[Info-vax] Text processing examples with Fortran requested

Richard B. Gilbert rgilbert88 at comcast.net
Tue Nov 17 09:58:08 EST 2009


Bill Gunshannon wrote:
> In article <pq-dnfAHIr6TPZ_WnZ2dnUVZ_tqdnZ2d at giganews.com>,
> 	"Richard B. Gilbert" <rgilbert88 at comcast.net> writes:
>> Michael Kraemer wrote:
>>> In article <4b020bf8$0$271$14726298 at news.sunsite.dk>, =?ISO-8859-1?Q?Arne_Vajh=F8j?= <arne at vajhoej.dk> writes:
>>>> Michael Kraemer wrote:
>>>>> In article <4b00b9f9$0$276$14726298 at news.sunsite.dk>, =?ISO-8859-1?Q?Arne_Vajh=F8j?= <arne at vajhoej.dk> writes:
>>>>>> Michael Kraemer wrote:
>>>>>>> Arne Vajhøj schrieb:
>>>>>>>> And besides Fortran 77 is not that bad. CHARACTER is fine.
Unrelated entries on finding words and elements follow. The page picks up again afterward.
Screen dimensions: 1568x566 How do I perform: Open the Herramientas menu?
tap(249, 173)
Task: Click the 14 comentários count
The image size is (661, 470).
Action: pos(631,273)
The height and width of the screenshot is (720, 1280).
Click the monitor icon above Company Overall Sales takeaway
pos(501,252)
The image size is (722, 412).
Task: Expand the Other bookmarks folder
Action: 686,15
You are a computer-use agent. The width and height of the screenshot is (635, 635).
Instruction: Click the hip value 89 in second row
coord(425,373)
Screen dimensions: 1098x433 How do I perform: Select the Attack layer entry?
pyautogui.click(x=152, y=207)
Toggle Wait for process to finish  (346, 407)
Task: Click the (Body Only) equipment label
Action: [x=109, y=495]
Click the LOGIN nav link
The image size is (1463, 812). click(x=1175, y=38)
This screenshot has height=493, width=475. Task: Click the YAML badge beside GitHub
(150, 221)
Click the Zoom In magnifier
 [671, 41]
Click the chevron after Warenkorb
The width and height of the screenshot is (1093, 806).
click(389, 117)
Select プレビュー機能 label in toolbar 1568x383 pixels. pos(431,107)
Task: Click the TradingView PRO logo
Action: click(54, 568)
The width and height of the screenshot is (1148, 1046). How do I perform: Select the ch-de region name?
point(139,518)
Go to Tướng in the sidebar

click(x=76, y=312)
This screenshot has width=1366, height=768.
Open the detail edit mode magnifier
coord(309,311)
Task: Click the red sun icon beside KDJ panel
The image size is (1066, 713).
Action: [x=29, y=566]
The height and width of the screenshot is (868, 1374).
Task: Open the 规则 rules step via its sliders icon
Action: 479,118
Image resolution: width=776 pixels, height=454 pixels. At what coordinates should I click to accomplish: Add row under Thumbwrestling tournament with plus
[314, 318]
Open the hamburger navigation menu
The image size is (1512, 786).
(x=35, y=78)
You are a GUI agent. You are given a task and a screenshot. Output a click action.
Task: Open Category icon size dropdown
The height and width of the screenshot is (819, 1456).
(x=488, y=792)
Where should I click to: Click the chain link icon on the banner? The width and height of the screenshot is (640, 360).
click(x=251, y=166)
Fortran 66
>>>>>>>> would be painful.
>>>>>>> F77 can be almost as painful for text stuff because
>>>>>>> IIRC the standard does not provide for dynamically allocated
>>>>>>> character strings.
>>>>>> Lack of dynamic allocation is not necessarily a problem
>>>>>> for this type of problem.
>>>>>>
>>>>>> I don't even think it is likely that it would be used
>>>>>> even if it were available.
>>>>> If you have to concatenate substrings of lengths unknown at
>>>>> compile time, the only clean solution is dynamic memory.
>>>>> I think this is a very common problem in text processing.
>>>> In most cases you will know max lengths.
>>> That's the mindset which creates Y2K problems.
>> The Y2K problem was anticipated at least twenty-five years before it 
>> actually arrived!  No manager wanted to take the hit for fixing their 
>> company's code when the problem would not manifest for twenty-five, 
>> twenty-four, twenty-three. . . .  Oh my God!  It's HERE!!!!!!!!!!!!!!
> 
> And in the end it turned out to be more hype than reality.  Or did no
> one here notice that the world didn't end after year "99".
> 
> bill
> 

The news media had a field day with it but the reality was a big yawn! 
The world did not end nor was there a bang or even a whimper.